Mafia, arrestato assistente parlamentare: «In contatto con Messina Denaro»

È stato arrestato all’alba di oggi Antonello Nicosia, assistente parlamentare dei Radicali italiani, accusato di essere «messaggero dei detenuti» e di aspettare una gran quantità di soldi dal boss mafioso latitante Matteo Messina Denaro. Nelle intercettazione che lo incastrerebbero anche frasi choc su Falcone e Borsellino, magistrati anti-mafia uccisi in attentati nel ’92: «Falcone fu un incidente di lavoro, basta rimestare la stessa merda, cambiare il nome dell’aeroporto dedicato a Falcone e Borsellino».

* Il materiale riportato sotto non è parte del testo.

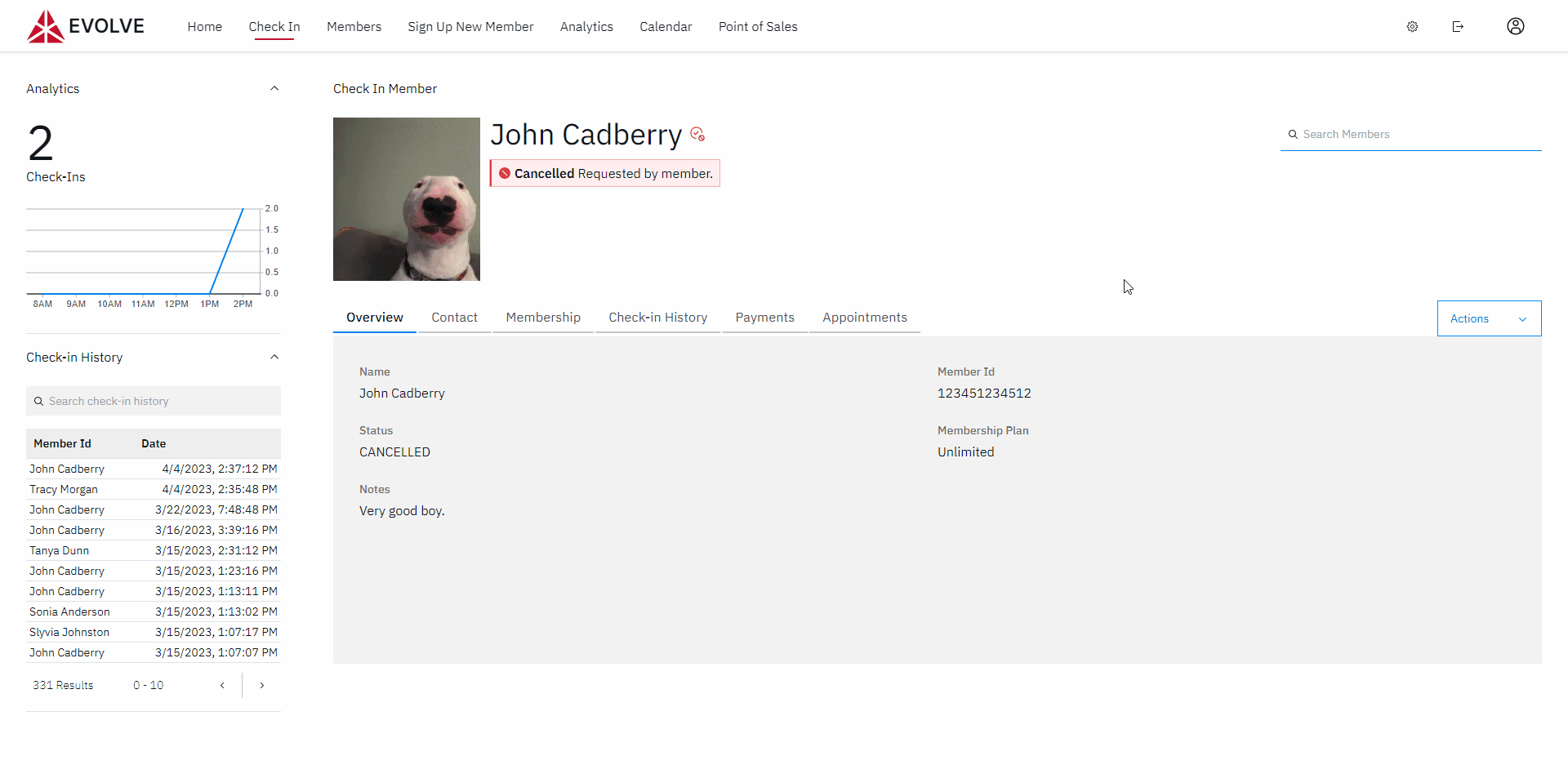
Task: Click the logout icon in top bar
Action: click(1459, 26)
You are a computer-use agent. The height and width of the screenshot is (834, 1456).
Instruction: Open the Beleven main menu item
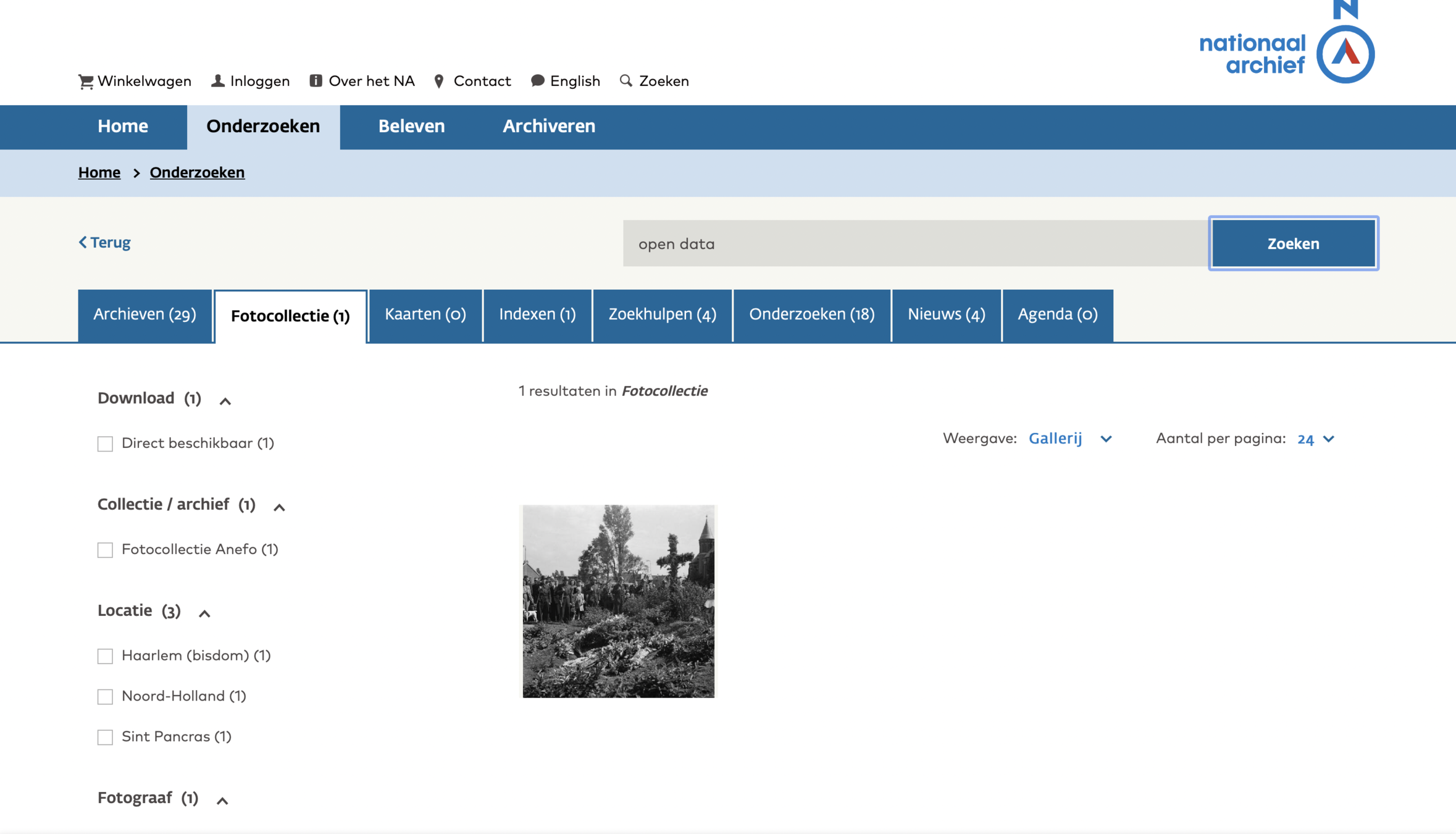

Assieme a Nicosia è finito in manette anche il capomafia di Sciacca Accursio Dimino. Secondo l’accusa Nicosia avrebbe accompagnato in carcere la deputata Pina Occhionero, (prima “Liberi e Uguali” e poi “Italia Viva”), estranea alla vicenda, approfittandone per ricevere messaggi e ordini dai boss detenuti, alcuni al 41 Bis, e recapitarli all’esterno. Tra le sue idee politiche anche quella di alleggerire il carcere duro per i mafiosi.